Which equations represent a linear function?
Equation 1 y=5x-2
Equation 2 y=-1/3x
Equation 3 y=x^2-3
Equation 4 y=1
A 1 and 2
B 2 and 3
C 1, 2 and 3
D 1,3, and 4
What part of my previous answer to your same question did you not understand?
http://www.jiskha.com/display.cgi?id=1429135307
nvm Rein Rein
To determine which equations represent a linear function, we need to understand what defines a linear function.
A linear function is a function that can be represented by a straight line on a graph. It has a constant rate of change, meaning that the y-value changes by the same amount for each unit change in the x-value.
We can identify a linear function by looking at its equation. The general form of a linear function is y = mx + b, where m represents the slope (rate of change) of the line, and b represents the y-intercept (where the line crosses the y-axis).
Let's analyze each equation:
1. Equation 1: y = 5x - 2. This equation is in the form y = mx + b, where m = 5 and b = -2. It represents a linear function.

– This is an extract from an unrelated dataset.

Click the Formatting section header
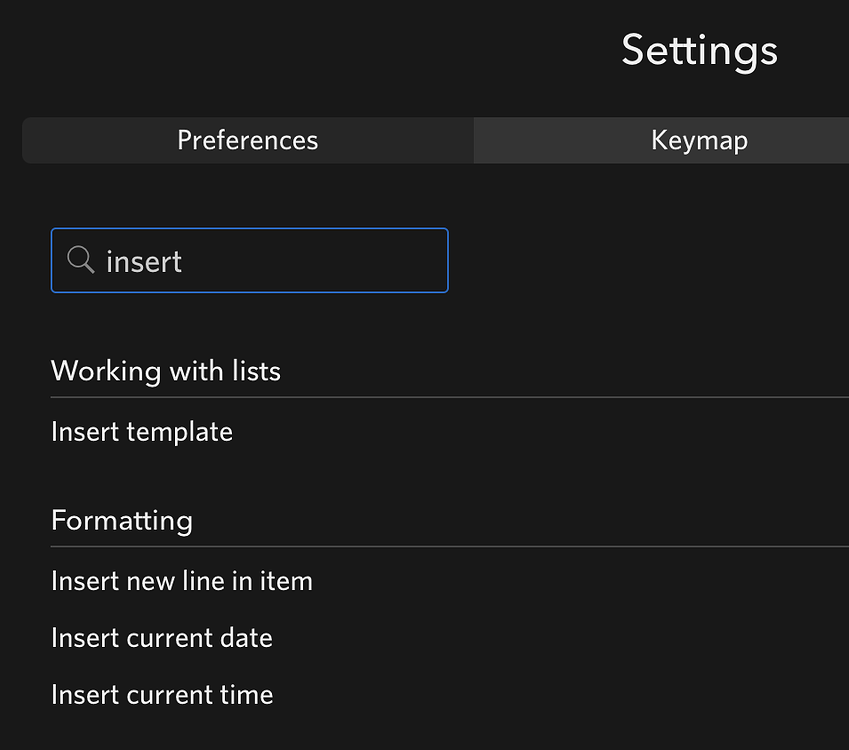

2. Equation 2: y = -1/3x. This equation is in the form y = mx, where m = -1/3. It represents a linear function.
3. Equation 3: y = x^2 - 3. This equation is not in the form y = mx + b. It is a quadratic equation because of the x^2 term. It does not represent a linear function.
4. Equation 4: y = 1. This equation is in the form y = 1, which is equivalent to y = 0x + 1. It represents a linear function.
Based on the analysis, the equations that represent a linear function are 1, 2, and 4. Therefore, the correct answer is option C: 1, 2, and 3.